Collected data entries
○ ○ ○ ○ ○ ○ ○
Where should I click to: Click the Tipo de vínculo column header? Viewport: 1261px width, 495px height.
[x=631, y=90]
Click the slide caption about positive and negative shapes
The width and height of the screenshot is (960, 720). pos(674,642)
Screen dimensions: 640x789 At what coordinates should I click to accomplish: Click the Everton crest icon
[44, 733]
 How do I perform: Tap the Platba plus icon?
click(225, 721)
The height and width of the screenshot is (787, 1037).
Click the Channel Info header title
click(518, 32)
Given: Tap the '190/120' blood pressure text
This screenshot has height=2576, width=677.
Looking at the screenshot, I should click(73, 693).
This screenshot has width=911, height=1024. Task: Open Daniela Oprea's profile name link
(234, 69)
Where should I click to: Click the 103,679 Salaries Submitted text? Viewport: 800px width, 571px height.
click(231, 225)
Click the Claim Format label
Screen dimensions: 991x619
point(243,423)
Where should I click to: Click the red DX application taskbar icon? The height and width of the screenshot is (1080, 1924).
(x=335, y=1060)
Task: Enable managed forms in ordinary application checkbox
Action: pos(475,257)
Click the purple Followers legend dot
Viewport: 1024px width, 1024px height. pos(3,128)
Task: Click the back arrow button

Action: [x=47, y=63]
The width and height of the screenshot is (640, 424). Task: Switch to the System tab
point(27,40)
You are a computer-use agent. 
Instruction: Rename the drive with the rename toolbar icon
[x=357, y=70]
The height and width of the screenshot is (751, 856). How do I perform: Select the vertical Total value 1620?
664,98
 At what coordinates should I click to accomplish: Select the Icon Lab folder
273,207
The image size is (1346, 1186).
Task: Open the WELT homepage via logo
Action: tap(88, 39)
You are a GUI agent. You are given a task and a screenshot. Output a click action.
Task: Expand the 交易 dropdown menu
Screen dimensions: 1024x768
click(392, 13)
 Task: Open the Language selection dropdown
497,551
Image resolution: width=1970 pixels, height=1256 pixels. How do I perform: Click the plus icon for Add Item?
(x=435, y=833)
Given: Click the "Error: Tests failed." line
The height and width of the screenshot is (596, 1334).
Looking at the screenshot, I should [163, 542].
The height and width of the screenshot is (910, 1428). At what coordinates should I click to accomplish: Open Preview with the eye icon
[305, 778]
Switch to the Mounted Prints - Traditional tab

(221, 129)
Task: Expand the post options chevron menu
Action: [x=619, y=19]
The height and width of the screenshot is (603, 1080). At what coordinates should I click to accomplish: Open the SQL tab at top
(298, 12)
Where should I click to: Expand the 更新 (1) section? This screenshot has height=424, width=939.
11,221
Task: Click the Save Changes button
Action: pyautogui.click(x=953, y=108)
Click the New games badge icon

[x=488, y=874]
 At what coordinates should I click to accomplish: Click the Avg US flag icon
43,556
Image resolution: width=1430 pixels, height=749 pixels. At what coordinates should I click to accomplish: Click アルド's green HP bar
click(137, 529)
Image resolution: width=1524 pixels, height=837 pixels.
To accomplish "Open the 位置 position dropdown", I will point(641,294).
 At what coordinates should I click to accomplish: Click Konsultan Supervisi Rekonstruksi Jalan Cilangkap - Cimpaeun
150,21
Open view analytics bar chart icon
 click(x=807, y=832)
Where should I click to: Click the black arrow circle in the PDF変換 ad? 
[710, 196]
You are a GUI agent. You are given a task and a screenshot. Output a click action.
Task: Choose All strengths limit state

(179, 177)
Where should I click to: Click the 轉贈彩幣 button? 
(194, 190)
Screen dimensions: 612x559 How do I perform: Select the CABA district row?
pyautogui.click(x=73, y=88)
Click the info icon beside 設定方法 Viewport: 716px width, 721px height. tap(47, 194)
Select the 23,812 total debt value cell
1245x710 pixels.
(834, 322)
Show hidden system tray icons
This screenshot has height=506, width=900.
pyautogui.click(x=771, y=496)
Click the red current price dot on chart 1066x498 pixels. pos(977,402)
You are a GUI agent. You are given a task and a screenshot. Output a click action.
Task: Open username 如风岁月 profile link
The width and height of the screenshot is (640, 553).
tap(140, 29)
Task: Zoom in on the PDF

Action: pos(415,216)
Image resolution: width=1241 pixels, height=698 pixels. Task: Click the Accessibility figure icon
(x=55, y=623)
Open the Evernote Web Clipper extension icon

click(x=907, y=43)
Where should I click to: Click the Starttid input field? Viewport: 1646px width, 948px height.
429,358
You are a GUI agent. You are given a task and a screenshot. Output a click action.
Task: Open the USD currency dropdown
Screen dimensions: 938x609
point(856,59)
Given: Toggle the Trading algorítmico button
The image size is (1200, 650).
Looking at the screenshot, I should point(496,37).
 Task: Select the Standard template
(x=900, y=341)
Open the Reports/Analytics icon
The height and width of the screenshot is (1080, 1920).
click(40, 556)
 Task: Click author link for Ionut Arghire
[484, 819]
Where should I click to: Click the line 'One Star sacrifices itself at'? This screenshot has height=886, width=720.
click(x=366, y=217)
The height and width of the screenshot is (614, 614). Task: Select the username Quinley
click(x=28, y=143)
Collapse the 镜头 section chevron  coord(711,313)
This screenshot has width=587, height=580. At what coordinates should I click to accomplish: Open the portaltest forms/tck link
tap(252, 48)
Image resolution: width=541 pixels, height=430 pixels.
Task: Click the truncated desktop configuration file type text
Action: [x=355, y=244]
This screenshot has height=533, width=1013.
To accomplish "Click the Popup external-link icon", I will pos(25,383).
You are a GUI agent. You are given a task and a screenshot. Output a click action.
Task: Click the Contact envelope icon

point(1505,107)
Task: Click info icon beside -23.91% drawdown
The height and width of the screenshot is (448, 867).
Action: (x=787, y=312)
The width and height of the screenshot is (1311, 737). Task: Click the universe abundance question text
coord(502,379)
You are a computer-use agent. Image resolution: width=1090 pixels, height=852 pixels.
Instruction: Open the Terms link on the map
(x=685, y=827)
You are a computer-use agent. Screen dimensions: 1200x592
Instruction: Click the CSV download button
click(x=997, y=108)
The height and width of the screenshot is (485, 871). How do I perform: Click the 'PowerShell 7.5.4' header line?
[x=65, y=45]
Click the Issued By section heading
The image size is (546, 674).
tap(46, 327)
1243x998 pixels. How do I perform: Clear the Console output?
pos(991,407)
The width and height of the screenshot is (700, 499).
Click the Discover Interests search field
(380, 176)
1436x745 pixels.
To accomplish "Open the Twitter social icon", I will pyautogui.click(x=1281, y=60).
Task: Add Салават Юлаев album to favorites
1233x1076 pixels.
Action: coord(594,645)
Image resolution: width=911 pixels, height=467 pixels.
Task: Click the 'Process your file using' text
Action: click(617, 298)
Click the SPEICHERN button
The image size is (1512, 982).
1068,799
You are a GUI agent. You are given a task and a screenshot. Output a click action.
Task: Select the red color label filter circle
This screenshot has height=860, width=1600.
○ ○ ○ ○ ○ ○ ○
- DESCRIPTION OF THE TASK:
Look through the entries above. Copy out every line holding the word "will".

- COMPLETED EXERCISE:
To accomplish "Open the 位置 position dropdown", I will point(641,294).
To accomplish "Click the Popup external-link icon", I will pos(25,383).
To accomplish "Open the Twitter social icon", I will pyautogui.click(x=1281, y=60).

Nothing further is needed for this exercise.